As we have been made in the likeness of God our intellect, our brain function is amazing, absolutely incredible and absolutely to be fully utilised in all the good things the mind is capable of. I’m certainly not saying that the mind is useless; I’m just not convinced it is to be used as a replacement for simply believing and I am suggesting that part of the new creation reality is to lose our own head and have it replaced by Jesus’s head. The idolisation of our intellect can be a whopper in our churches and can leave some people in our churches feeling insecure in their faith. Some feel that because they don’t understand commentaries, don’t understand theological debates, haven’t been to bible school, can’t read, struggle with thinking altogether that they are somehow inferior to others in the church. They simply believe what it says in the bible. I ‘think’ these people are the ones who should be out front on a Sunday morning telling us their faith stories. I was in a group once where a refuse collector said he believed it because God said it – simple as. What a fantastic testimony. The wonderful gospel creates a level playing field with no favourites and no experts. The Holy Spirit is our teacher, the revealer of all truth and our dependence on him will bring us all the understanding we need. I really don’t have to understand the things of God to believe in Him, I don’t have to understand the cross, the redemption, grace, the fullness of Christ living within me, my co-crucified status; I just have to believe in their reality.

‘We do, however, speak a message of wisdom among the mature, but not the wisdom of this age or of the rulers of this age, who are coming to nothing. No, we speak of God's secret wisdom, a wisdom that has been hidden and that God destined for our glory before time began…. no mind has conceived …but God has revealed it to us by his Spirit.

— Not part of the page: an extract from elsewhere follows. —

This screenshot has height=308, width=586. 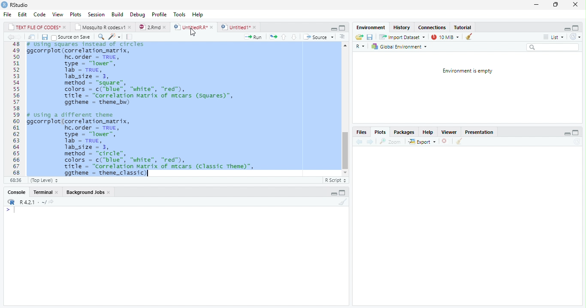 I want to click on Source , so click(x=321, y=37).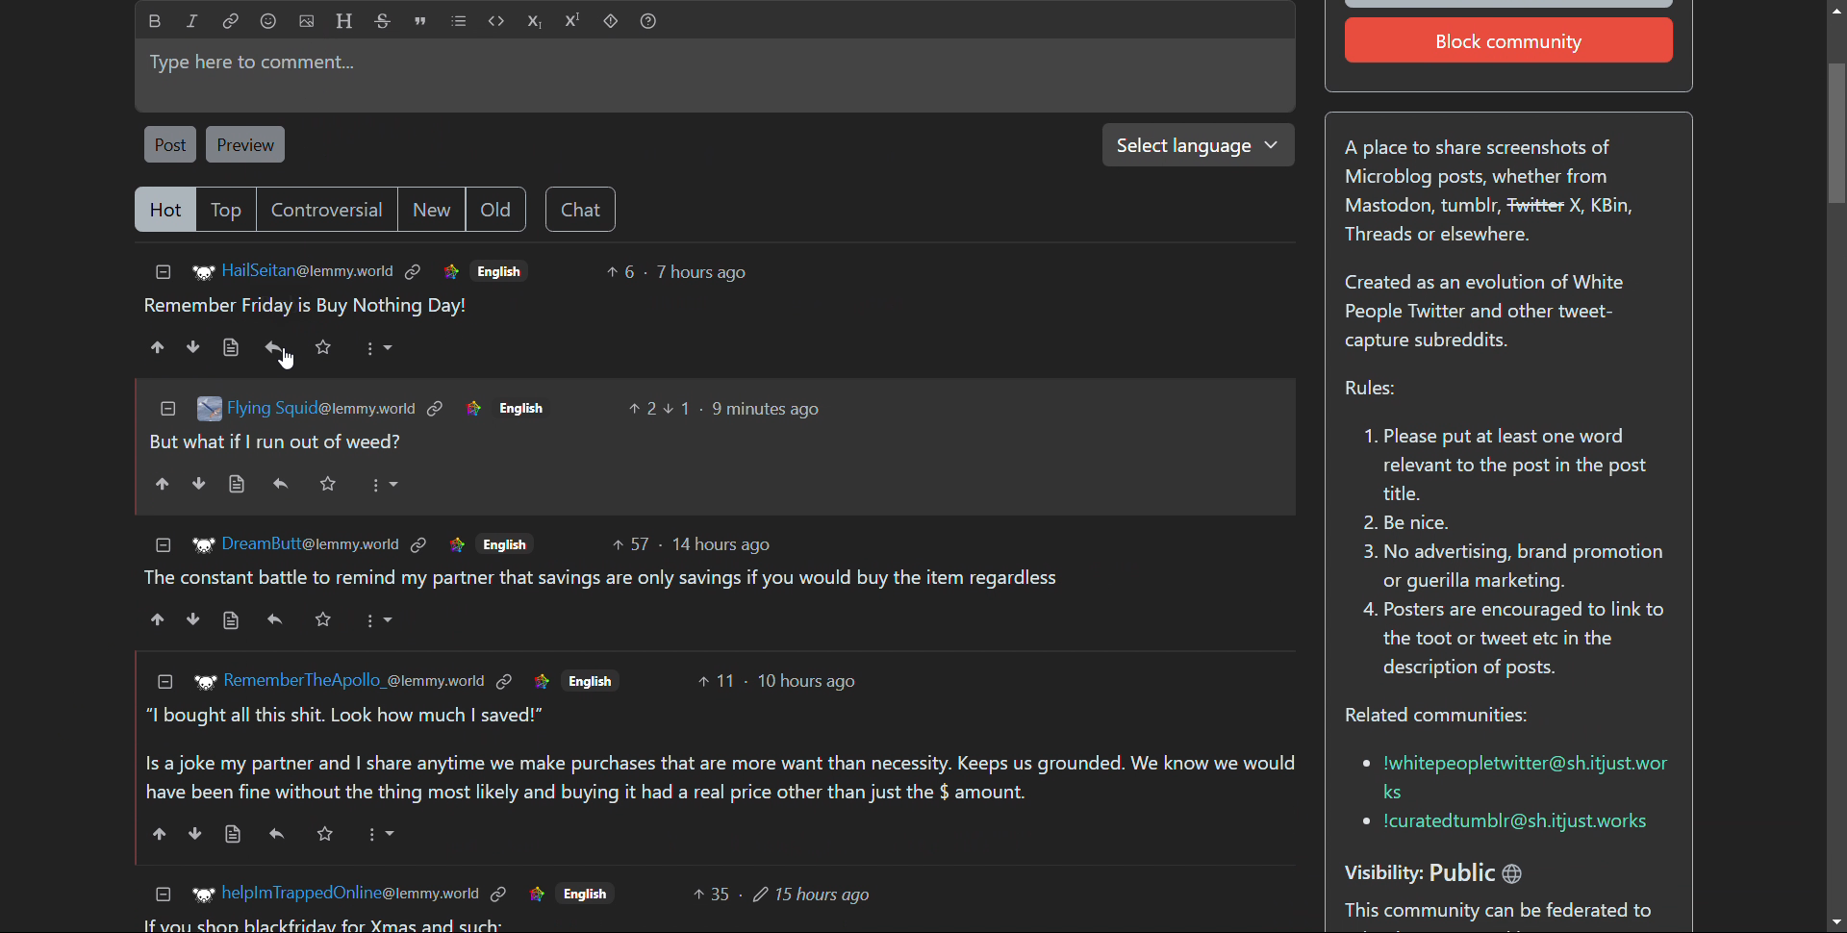  I want to click on subscript, so click(535, 21).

The Spirit searches all things, even the deep things of God.’ 1 Cor 2:7-10

Jesus talked of becoming like children, the foolish shaming the wise and he does seem to have an aversion to those who know the words of scripture very well and understand how to work them to their advantage without understanding God at all. Jesus was surrounded by teachers of the law and yet seems to have spent his time with fishermen, tax collectors and the sick. He refers to the teachers as blind guides and accuses them of squeezing out a gnat whilst swallowing camels. Those Jews who took great pains to avoid offence in very small matters, superstitiously observing the smallest points of the law, in this case the law against eating insects, and carefully straining out the gnat larva from drinks, whilst taking no effort to avoid great sins of hypocrisy, deceit, oppression, and lust.

Here’s my final thought

‘My companions led me by the hand into Damascus, because the brilliance of the light had blinded me.’ Acts 22:11 I wonder whether it was the religious spirit all over Paul that blinded him in the face of Jesus. He is released from it, like scales, when he is prayed for to be filled with the Spirit. I can’t find any other reference to folk going blind when faced either with the glory of God or the risen Christ other than Paul, blindness is often an analogy of spiritual blindness in the bible and spiritual sight comes with being filled with the Holy Spirit. An interesting thought.


  1. Mags this is super brilliant. I've never heard anyone speak about spiritual blindness in relation to the verses you mention here. What a revelation!! Wow!! It reminds me too, of living/thinking from the tree of knowledge vs the tree of life. We have idealized our intellect so much, we have become in many ways spiritually blind. Maybe it's the Joy that helps us to really see..... You're amazing Mags!

  2. Probably why when folk get drunk on alcohol they have blurred vision, tis just a counterfeit of when you are drunk on the Spirit your natural vision is blurred larf.

  3. Mags I really like this. Love the whole revelation on the blind man seeing in the spiritual eeeeeekk!! Gorgeous!